**SHORT TASK 1**
Translate this sentence from the dryer vent thread into Spanish: "Fronts coming in or leaving change the barometric pressure."
**SHORT TASK 2**
Extend the dryer vent thread that follows by writing what comes after its final post.

# replaced dryer vent now dryer is cold inside.



## SidecarBob (Dec 8, 2017)

We have lived here for over 20 years and stuff put into the dryer at bedtime was usually still warm in the morning, even in February. This summer I noticed that the outside vent's plastic was starting to crumble so I replaced it with a similar large hood flapper with pest grill. 

Now if we leave the clothes in the dryer for an hour after it stops they are cold to the touch. The first time it happened I thought they were still damp but they are completely dry so I thought maybe the flapper wasn't closing properly but I checked and it is fine. 

Any ideas?


----------



## Snoonyb (Dec 8, 2017)

If the old exhaust hood had a flapper, it probably over time, became partially obstructed
from lint build up, limiting it's operation and allowing heat to be retained.


----------



## SidecarBob (Dec 8, 2017)

There was some lint on the pest grill but there was only a small amount around the flapper. BTW: I replaced the original flexible duct with solid 2 years ago and there is no significant accumulation inside it as of when I replaced the vent.


----------



## Snoonyb (Dec 8, 2017)

It doesn't take a lot of lint build up to affect the temp. of the air in the duct. that being said, dryer cycles also have a cool-down cycle.

Other than the selectors, dryers are fairly straight forward.


----------



## Wuzzat? (Jan 4, 2018)

Elec. dryer?


----------



## SidecarBob (Jan 4, 2018)

Yep. 

We had some crappy windows that you could hear the wind whistling through replaced with decent ones since last winter and I initially wondered if that could be the problem but the furnace is a high efficiency propane burner with a combustion air pipe, the fireplace (that we haven't used in recent years) also has a combustion air vent. We do have bathroom fans that I think (hope) exhaust into the soffit. But we also have a whole house fresh air system and I expect that would more or less equalize the indoor air pressure.

Something really odd: Since I first posted this I have noticed that it is not consistent.Clothes that have been left in the dryer when it is really cold out (below -20c) are usually about room temperature or warmer, the same as when it was warm outside. From what I have noticed it seems like the clothes in the dryer only get cold  when the outside temperature is around freezing or a bit above. Curiouser & curiouser...


----------



## Wuzzat? (Jan 4, 2018)

SidecarBob said:


> we also have a whole house fresh air system and I expect that would more or less equalize the indoor air pressure.
> 
> Clothes that have been left in the dryer when it is really cold out (below -20c) are usually about room temperature or warmer, the same as when it was warm outside. From what I have noticed it seems like the clothes in the dryer only get cold  when the outside temperature is around freezing or a bit above.



W/elec., I thought one of the heater coils was warming the clothes because of a short, maybe running at 120v vs. 240v, and it stopped at the same time as the flapper valve replacement.

Fronts coming in or leaving change the barometric pressure.
I think now looking for a pressure difference may give some clue.

**PROVIDED DATA**
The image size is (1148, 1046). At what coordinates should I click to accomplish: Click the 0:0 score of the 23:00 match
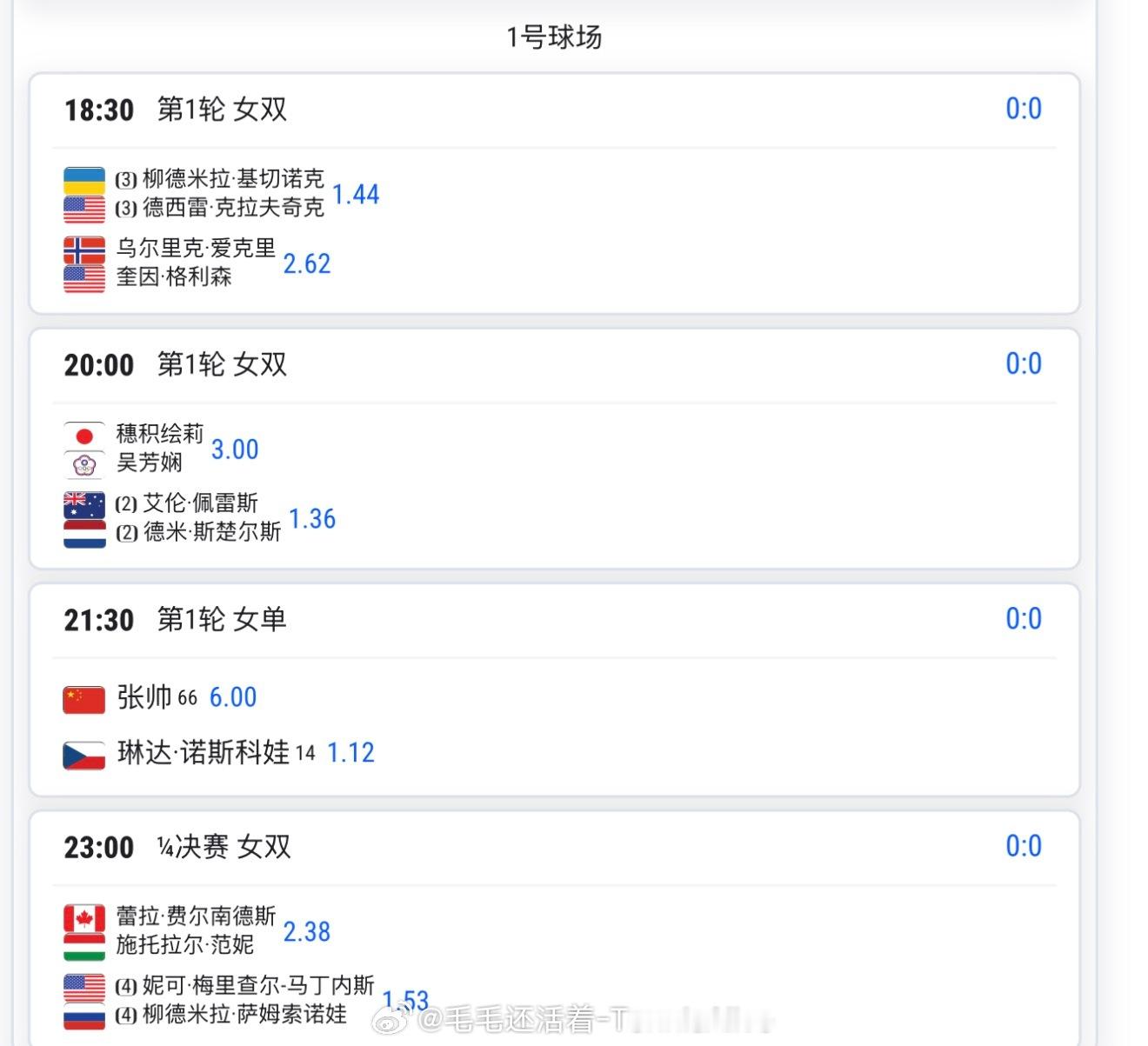point(1025,845)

**EXERCISE OUTPUT 1**
Los frentes que llegan o se van cambian la presión barométrica.

**EXERCISE OUTPUT 2**
A vane or propeller in the dryer duct may tell the story of air flow direction and when, but how to do?  Finding a short length of clear 4" duct may be difficult.
Or two barometers, one in & one out.
Or
http://www.google.com/search?client=safari&rls=en&q="differential+barometer"&ie=UTF-8&oe=UTF-8

And, one dose of moving cold air may cancel out hours of non-moving room temp. air.


----------



## nealtw (Jan 4, 2018)

SidecarBob said:


> Yep.
> 
> We do have bathroom fans that I think (hope) exhaust into the soffit.


If it vents to the soffet area at least 6 ft of soffet needs to be solid, not vented. So moist air does not travel to the attic.


----------



## tuffy (Jan 4, 2018)

We bought a high end washer & dryer and was having the same issue as you so I went to the home depot and bought the Everbuilt wide mouth dryer vent kit for23.59 it exhausts twards the ground not allowing drafts to blow in made a hell of a difference has a single flapper that keeps the drafts out.


----------



## SidecarBob (Jan 4, 2018)

Re barometers &c: Or we could just not worry about it 

Re bathroom fans: All I know for sure is that they are in the ceilings and they do remove moisture &c from the bathrooms. The attic has blown in insulation well above the height of the joists, which I have successfully avoided disturbing for over 20 years (any ducts up there are covered). There are no visible vents anywhere. A couple of years ago I tried to figure out where it went so on a cold day I turned the shower in one bathroom on full & hot, turned the fan on and went outside to look for steam. When I didn't see any I got the ladder and looked in the attic but couldn't see any there either. The same for the other bathroom. Unfortunately the builder (who used to hang around the neighbourhood fixing stuff for people after he retired) died before I thought to ask him about it.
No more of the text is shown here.